(Collected data)
--- --- ---

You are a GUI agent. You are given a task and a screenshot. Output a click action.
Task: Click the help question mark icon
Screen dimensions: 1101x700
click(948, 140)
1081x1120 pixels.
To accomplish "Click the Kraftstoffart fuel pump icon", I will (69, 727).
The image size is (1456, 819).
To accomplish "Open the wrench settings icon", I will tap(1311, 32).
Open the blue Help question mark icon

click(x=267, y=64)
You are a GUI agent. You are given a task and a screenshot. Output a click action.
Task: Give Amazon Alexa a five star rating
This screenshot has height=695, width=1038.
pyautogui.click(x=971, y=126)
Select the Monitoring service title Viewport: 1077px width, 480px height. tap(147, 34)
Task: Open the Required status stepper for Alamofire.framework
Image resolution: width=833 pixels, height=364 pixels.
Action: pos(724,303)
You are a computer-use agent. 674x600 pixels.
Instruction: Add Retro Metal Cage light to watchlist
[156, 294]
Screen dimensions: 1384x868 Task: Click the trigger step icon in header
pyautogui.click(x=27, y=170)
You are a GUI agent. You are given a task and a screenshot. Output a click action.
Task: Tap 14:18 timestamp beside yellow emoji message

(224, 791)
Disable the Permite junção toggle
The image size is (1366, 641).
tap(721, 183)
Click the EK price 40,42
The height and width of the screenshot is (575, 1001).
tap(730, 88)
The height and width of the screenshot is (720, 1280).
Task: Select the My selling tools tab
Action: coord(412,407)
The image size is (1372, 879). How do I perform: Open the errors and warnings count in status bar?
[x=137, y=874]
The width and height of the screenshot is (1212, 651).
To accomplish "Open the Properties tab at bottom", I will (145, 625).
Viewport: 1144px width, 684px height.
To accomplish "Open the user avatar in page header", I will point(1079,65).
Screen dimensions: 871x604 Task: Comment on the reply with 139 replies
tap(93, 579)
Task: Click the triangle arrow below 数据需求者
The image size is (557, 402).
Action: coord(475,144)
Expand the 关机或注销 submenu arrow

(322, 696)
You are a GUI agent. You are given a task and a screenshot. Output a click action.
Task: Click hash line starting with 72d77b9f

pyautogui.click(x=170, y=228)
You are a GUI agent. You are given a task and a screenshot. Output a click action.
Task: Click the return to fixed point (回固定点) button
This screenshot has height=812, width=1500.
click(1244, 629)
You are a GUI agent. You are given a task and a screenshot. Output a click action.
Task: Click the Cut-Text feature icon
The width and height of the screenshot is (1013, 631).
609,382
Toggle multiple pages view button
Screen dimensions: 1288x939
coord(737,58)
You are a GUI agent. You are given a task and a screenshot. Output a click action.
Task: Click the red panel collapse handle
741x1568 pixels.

--- --- ---

[Instructions to follow] Print exactly the lines above from the one with "Screen dimensions: 871x604" to the one with "Task: Click the Cut-Text feature icon", including both.

[Exercise output]
Screen dimensions: 871x604 Task: Comment on the reply with 139 replies
tap(93, 579)
Task: Click the triangle arrow below 数据需求者
The image size is (557, 402).
Action: coord(475,144)
Expand the 关机或注销 submenu arrow

(322, 696)
You are a GUI agent. You are given a task and a screenshot. Output a click action.
Task: Click hash line starting with 72d77b9f

pyautogui.click(x=170, y=228)
You are a GUI agent. You are given a task and a screenshot. Output a click action.
Task: Click the return to fixed point (回固定点) button
This screenshot has height=812, width=1500.
click(1244, 629)
You are a GUI agent. You are given a task and a screenshot. Output a click action.
Task: Click the Cut-Text feature icon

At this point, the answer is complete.